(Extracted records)
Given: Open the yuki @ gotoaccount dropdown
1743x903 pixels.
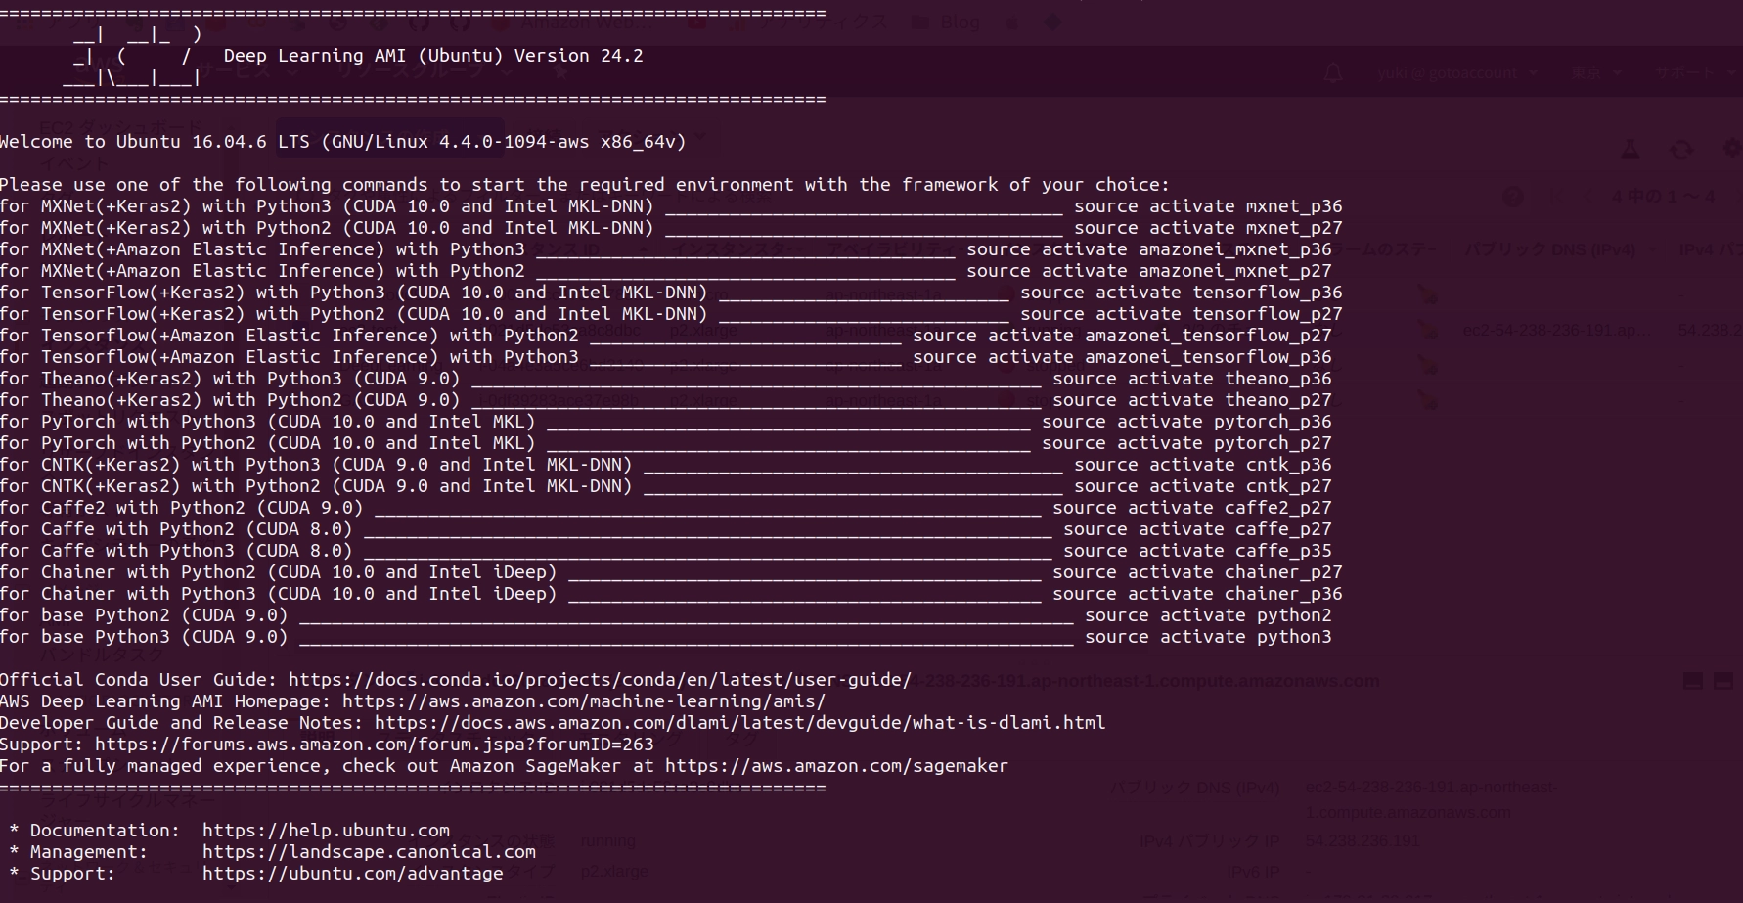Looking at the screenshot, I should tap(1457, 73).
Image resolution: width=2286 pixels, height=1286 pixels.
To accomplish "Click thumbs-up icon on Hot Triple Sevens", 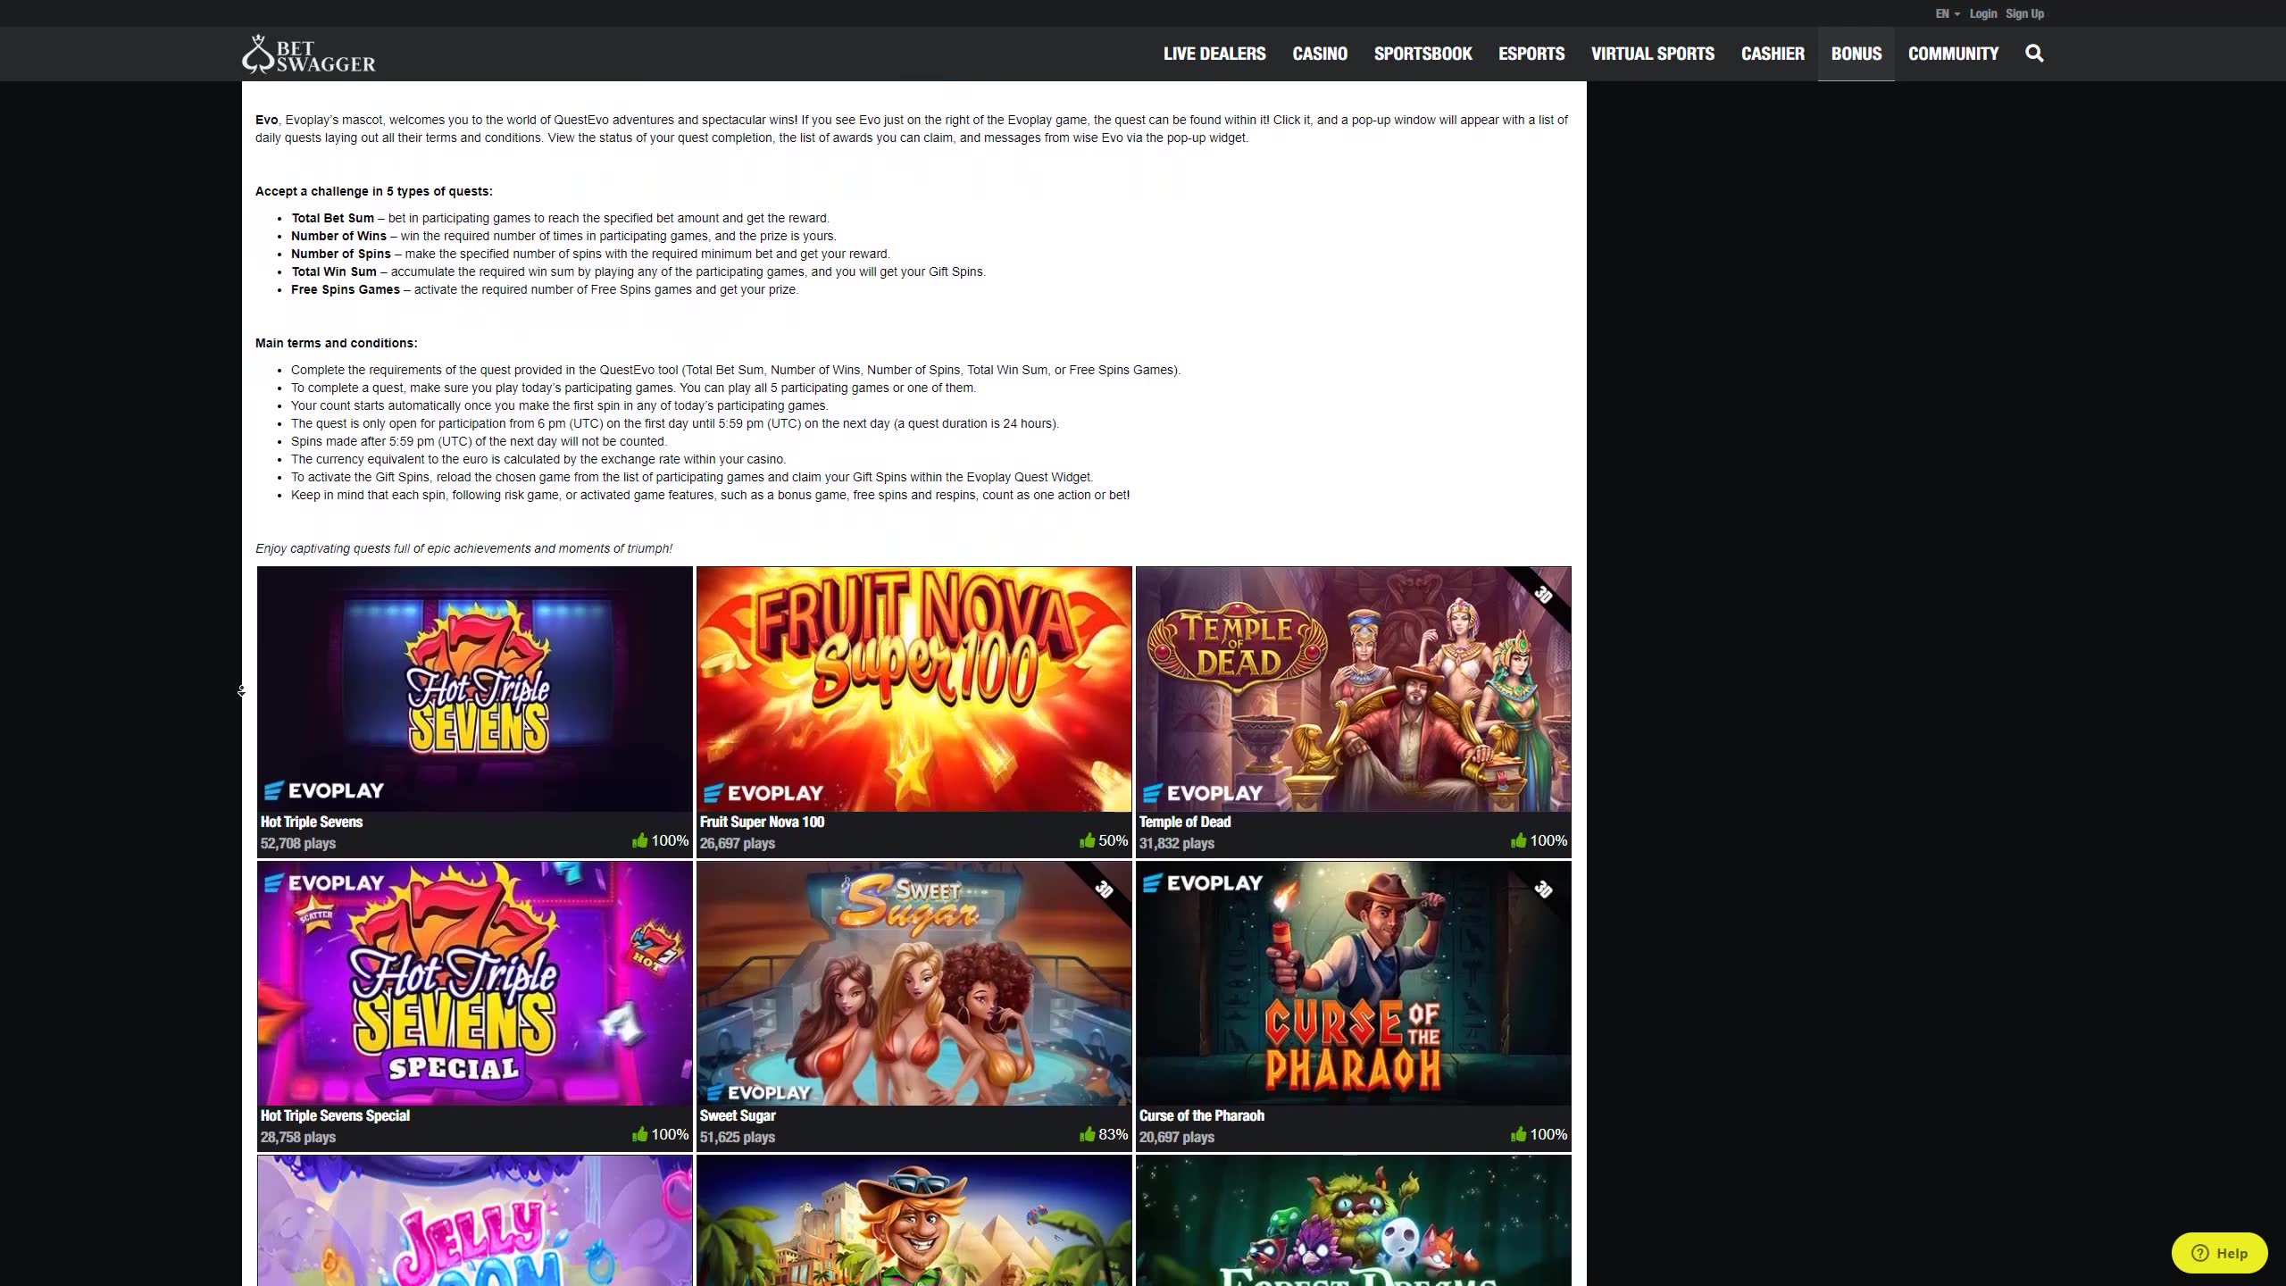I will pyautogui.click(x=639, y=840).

--

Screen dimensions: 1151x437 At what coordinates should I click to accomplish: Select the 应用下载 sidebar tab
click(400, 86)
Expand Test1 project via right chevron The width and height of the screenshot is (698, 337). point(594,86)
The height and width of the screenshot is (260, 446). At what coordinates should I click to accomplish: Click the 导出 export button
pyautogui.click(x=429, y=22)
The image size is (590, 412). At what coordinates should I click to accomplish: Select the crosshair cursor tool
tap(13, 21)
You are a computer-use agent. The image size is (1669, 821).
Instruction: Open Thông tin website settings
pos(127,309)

--

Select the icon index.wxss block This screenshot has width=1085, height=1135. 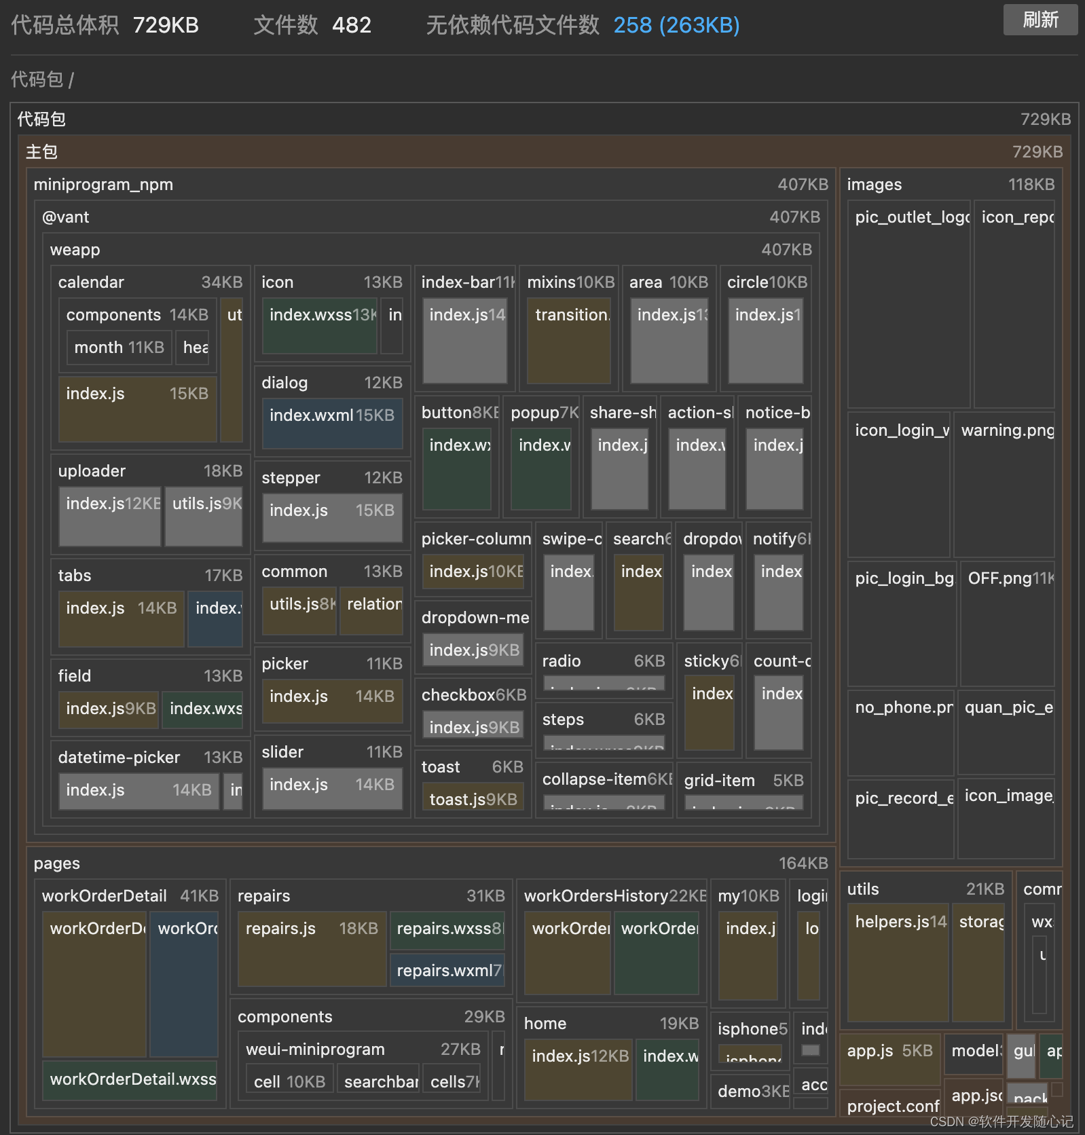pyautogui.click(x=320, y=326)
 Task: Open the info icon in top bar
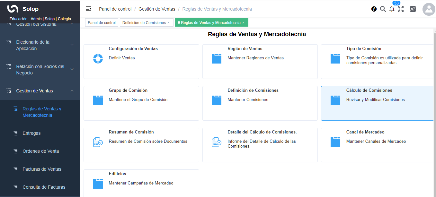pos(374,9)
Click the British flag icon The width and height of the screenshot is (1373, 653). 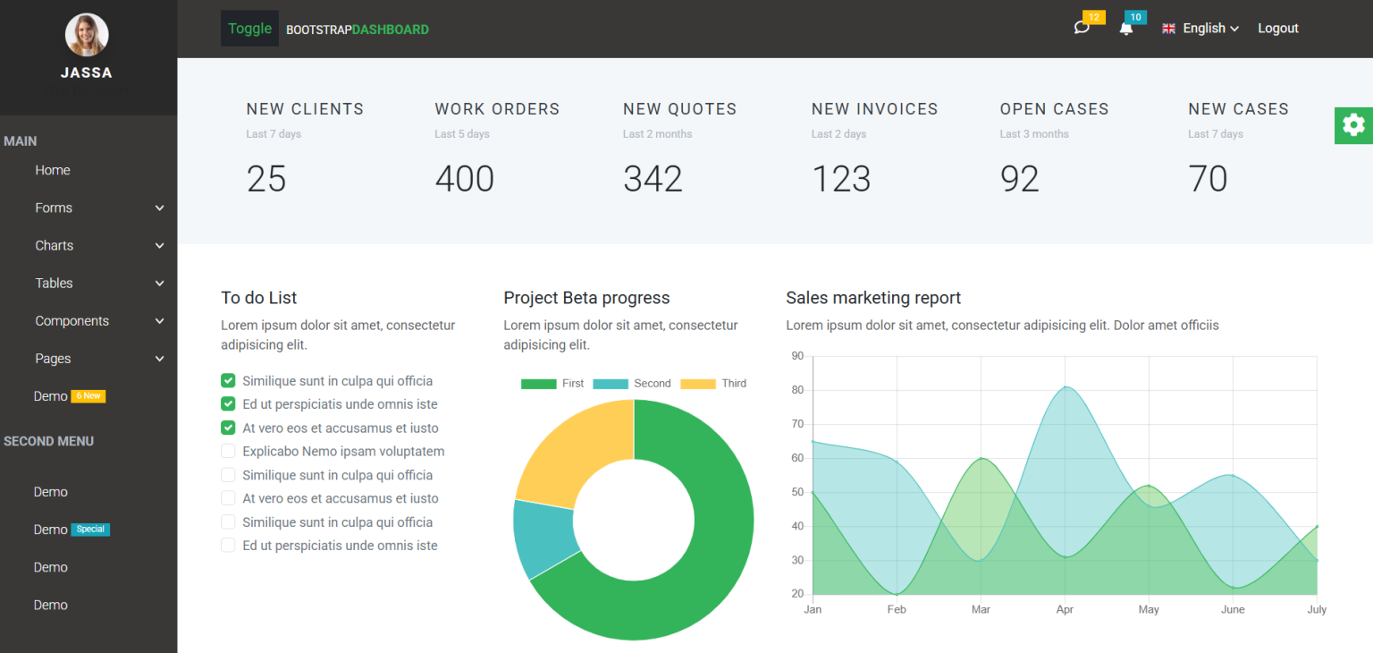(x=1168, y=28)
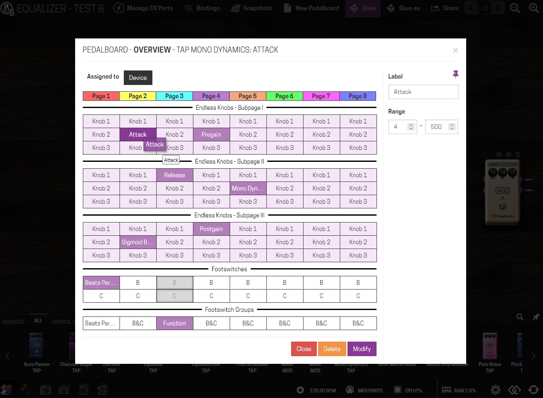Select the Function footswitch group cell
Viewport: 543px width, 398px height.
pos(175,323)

-- What to produce --
Copy everything from the line containing "You are a computer-use" down to the line containing "pos(127,309)", substituting "site preferences" for "website settings" and leaving the rest unchanged.

-- Task response --
You are a computer-use agent. The image size is (1669, 821).
Instruction: Open Thông tin site preferences
pos(127,309)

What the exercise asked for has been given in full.